The situation is complex and the science is dense. The USPSTF based its recommendations on a collaborative modeling analysis using the six Cancer Intervention and Surveillance Modeling Network (CISNET) breast cancer models.
These six statistical models were used to independently estimate breast cancer outcomes in a hypothetical group of 1,000 average-risk 40-year-old women with and without breast cancer screening (either digital mammography or digital breast tomosynthesis). The USPSTF looked at outcomes for women of all races and Black women, respectively.
The models did not agree. Each modeling approach found different estimates for each outcome and harm. The median value across all models was used to provide the best estimates of benefit and harm in each scenario.
In 2016, using the same statistical modeling approach and the same six CISNET models, the USPSTF gave screening those age 40 to 49 a “C” level recommendation, leaving the decision up to women.
In 2023, the collaborative model analysis raised the strength of the recommendation from a “C” (requiring informed decision) to a “B” (a practice that the provider should strongly encourage, and one they will be graded on). What was the difference? They found an additional 0.3 breast cancer deaths averted per 1,000 women screened over a lifetime.

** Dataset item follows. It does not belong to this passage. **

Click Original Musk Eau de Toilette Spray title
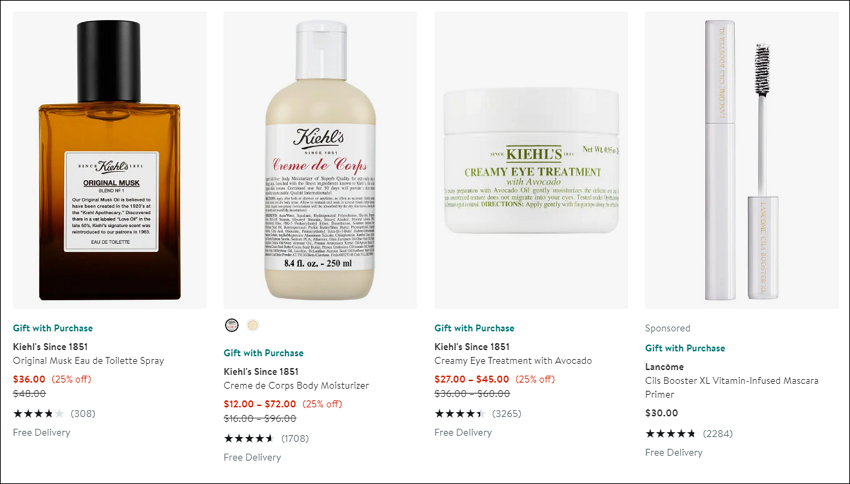(88, 361)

The USPSTF model estimates include:
Overdiagnosis —and consequently, overtreatment—is a major harm of screening. Detecting, removing, and treating breast cancers that would otherwise never have harmed women does not save lives. But it does subject women to toxic treatments that could lead to significant lifelong health issues, including other cancers.
Until researchers can determine which breast cancers will eventually spread, reduce quality of life, or result in death, overdiagnosis will continue to be a consequence of the current screening technologies.
A key limitation of the modeling approach is that all the models assumed 100-percent screening adherence, prompt evaluation of abnormal screening results, and appropriate and timely access to treatment. Unfortunately, this is not how it works in the real world, so the potential benefits are a best-case, unlikely scenario.
The USPSTF cited epidemiological data that show the incidence rate (the number of new cases) of invasive breast cancer in women age 40 to 49 increased by 2.0 percent annually between 2015 and 2019. But this increase is likely due, in large part, to the extensive screening that already takes place among women in this age group.
According to the Centers for Disease Control and Prevention, from 2008 to 2018, more than 60 percent of all women age 40 to 49 in the United States were screened with mammography within the past two years. That would of course increase the number diagnosed.
It appears that a key impetus for the USPSTF in changing the recommendation is to address the mortality gap between white and Black women. While the goal, of course, is not to have Black women die at the same rate as white women but to eliminate breast cancer mortality for all, we must address this gap.
Despite having a comparable incidence of breast cancer, death from breast cancer is 40 percent higher among Black women. However, it’s not clear how starting breast cancer screening at 40 will have any effect on the mortality gap, particularly given that, as noted above, about 60 percent of women of all races in this age range are already being screened. The gap persists even though Black and white women in this age group are screened at the same rate.
Mammography screening will not eliminate longstanding disparities in breast cancer outcomes regardless of the start and stop age. These disparities are the result of structural racism, and the health care policies that create inequitable access to appropriate, timely, and quality care.
Spending billions more dollars each year on ineffective—or at best, weakly effective—interventions diverts resources from addressing the tough questions, like how to prevent breast cancer or stop it from metastasizing and how to create an equitable health care system.
Mammography screening is not the answer to ending breast cancer and saving lives, and continued emphasis on it as a dominant strategy is misplaced.